As I mentioned in my last post, there are some common threads running through the mostly nonsensical camps arguing against the reality that oil is a finite resource which is now on the downside of its maximum production rates … Peak Oil.
[NOTE: If you have not yet read this terrific article by James Quinn and you have even the remotest interest in the realities of our energy future, take a few minutes to do so.]
I outlined some of the initial red flags readers should be alert to when combing through material discussing Peak Oil. If an article contains some or all of the following buzzwords, it’s a good chance that the argument offered against Peak Oil is likely going to be an at-best disingenuous collection of partial truths with all the damning facts contradicting the assertions neatly omitted; or the “facts” within are not exactly the type of facts used by people here in reality.
(1) Peak Oil proponents/doomers are constantly spreading falsehoods that we will soon be “running out of oil.” [The deniers keep saying we are making those claims, when in fact only they are!
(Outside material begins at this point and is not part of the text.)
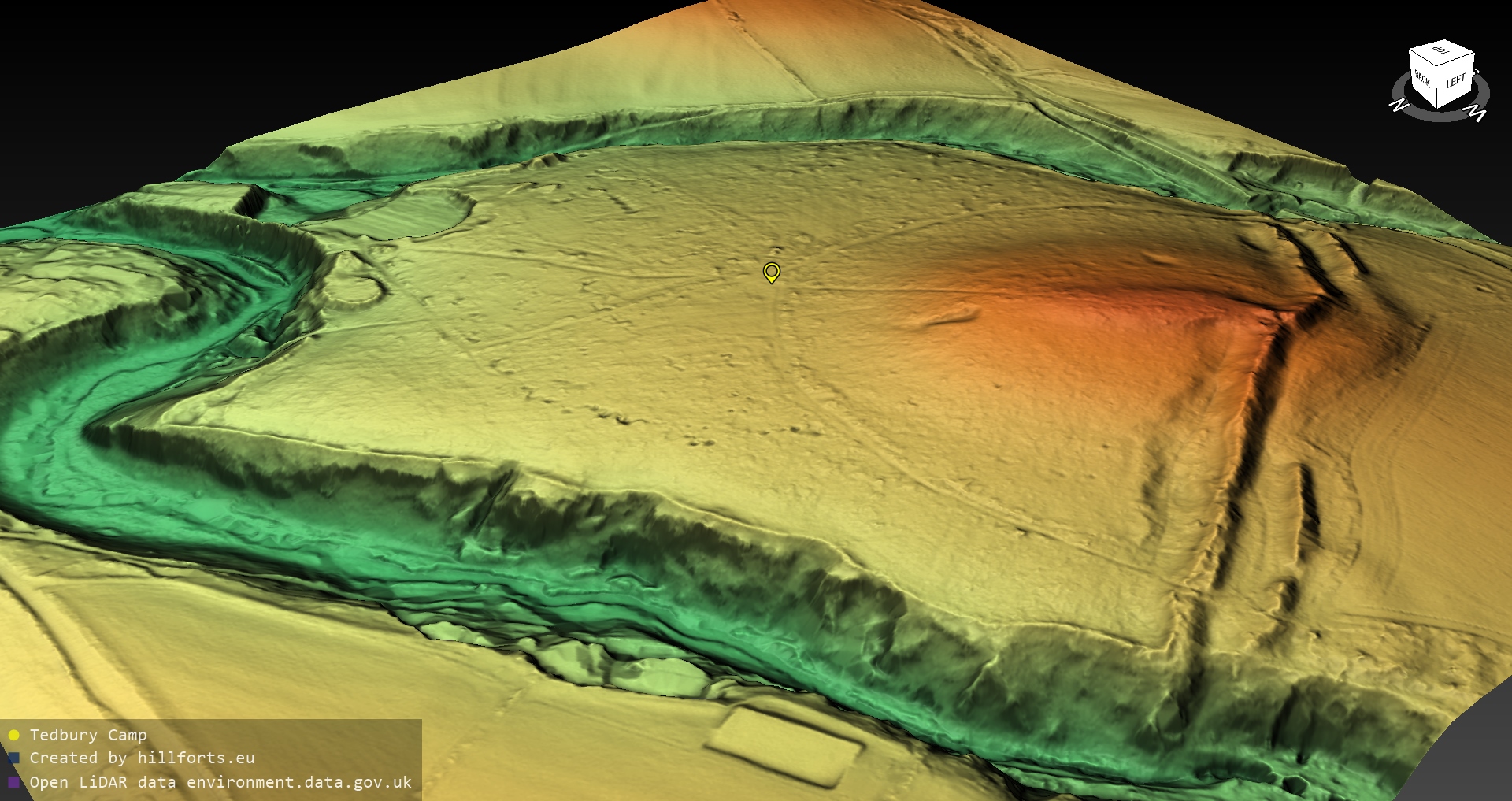Click the N compass letter near the cube
The height and width of the screenshot is (801, 1512).
pos(1398,105)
We know that is not true, but it’s also not the issue!]
(2) We still have “vast” resources [or “giant”; “immense”; “entire new planets of”, etc. … the kind of “facts” you can’t assign numbers to.]
(3) Failure to put genuine facts in any kind of truthful context. [As cited in my last post, mentioning a find of 250 million barrels of oil as yet another sign that we Peak Oil nutcases are full of it conveniently fails to point out that a find like that one will meet three days’ worth of oil demand, and thus loses a fair amount of its impressive-sounding luster.] *
(4) The newest talking point: “The now-discredited theory of Peak Oil.” [Each time that assertion is offered, any credible authority substantiating that claim never gets mentioned, curiously enough. So the “now-discredited” part is actually the writer’s own fact-free assessment. Does save research time!]
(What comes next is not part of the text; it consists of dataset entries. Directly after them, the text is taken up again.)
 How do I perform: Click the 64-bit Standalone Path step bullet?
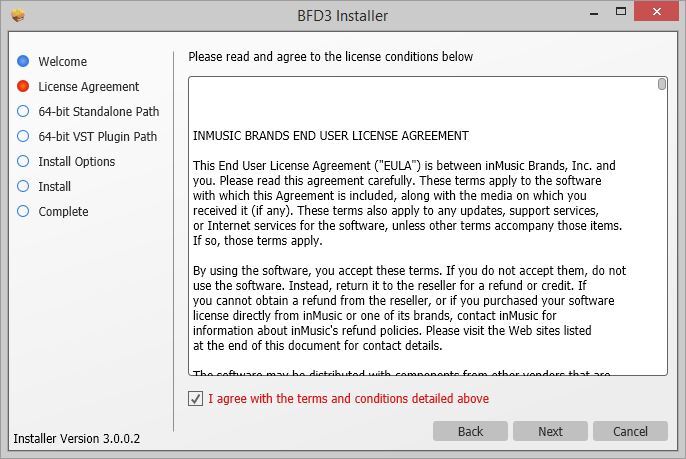[x=23, y=111]
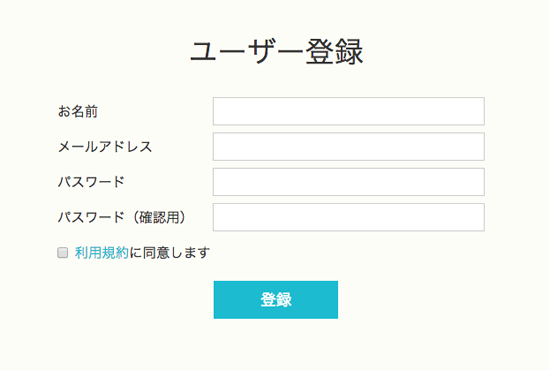Click the に同意します text beside checkbox
The width and height of the screenshot is (550, 370).
[169, 253]
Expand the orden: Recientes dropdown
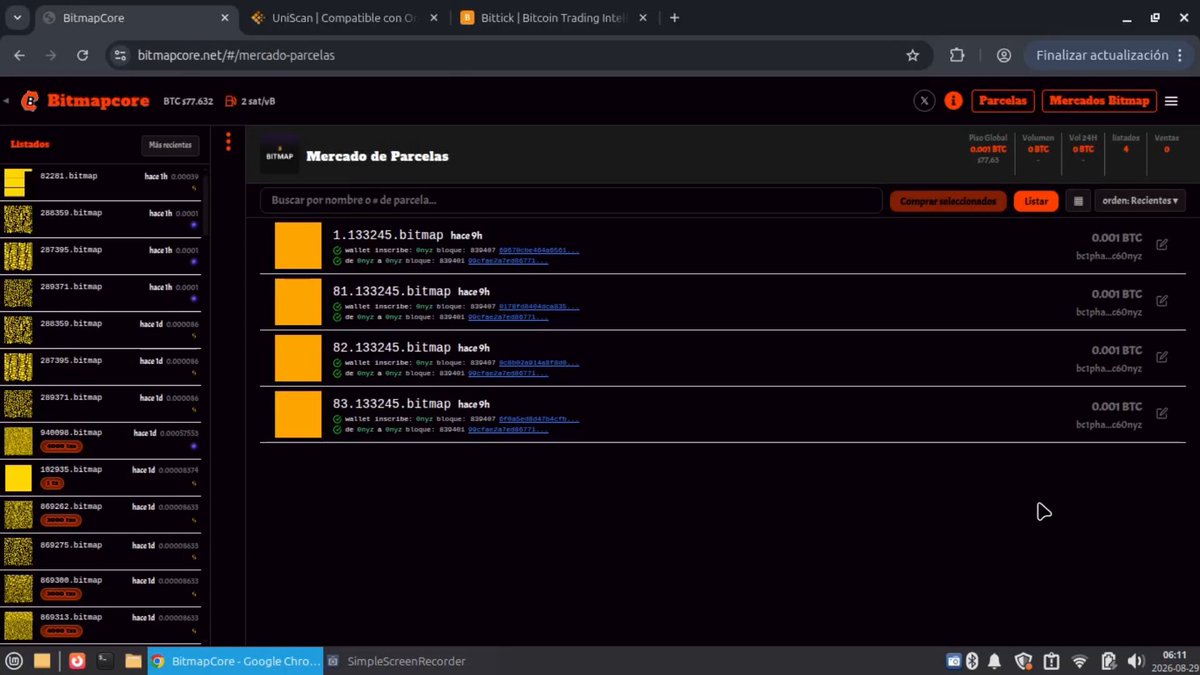This screenshot has height=675, width=1200. click(1140, 201)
* A glaring recent example of this comes from David Holt, President of the Consumer Energy Alliance, arguing in favor of more drilling in the Arctic [my emphasis added]:
Energy exploration in Alaska’s OCS, in both the Chukchi and Beaufort Seas, is expected to produce 25 billion barrels of oil over the next 40 years. This is the equivalent of 2010 imports from Iraq and Russia combined. That production will also spur nearly $200 billion in government revenue from royalties and taxes, and 55,000 new jobs per year for generations.
Two comments on this disingenuous-at-best effort to inject meaningful facts into the dialogue:
(1) Take your handy calculator and do the math to discover just how many barrels per year Mr. Holt’s assertions will add to our energy supply (assuming full production at some distant point on the time horizon, while keeping in mind what might be involved in Arctic oil production; and the inconvenient fact that we use approximately 85 million barrels of oil per day);
(2) In reading the jobs claims Peak Oil deniers tout repeatedly, it would appear that only fossil fuel production and exploration produces tax revenue and creates jobs … go figure! (The comparison to imports from Russia and Iraq is important for apparently secret reasons.)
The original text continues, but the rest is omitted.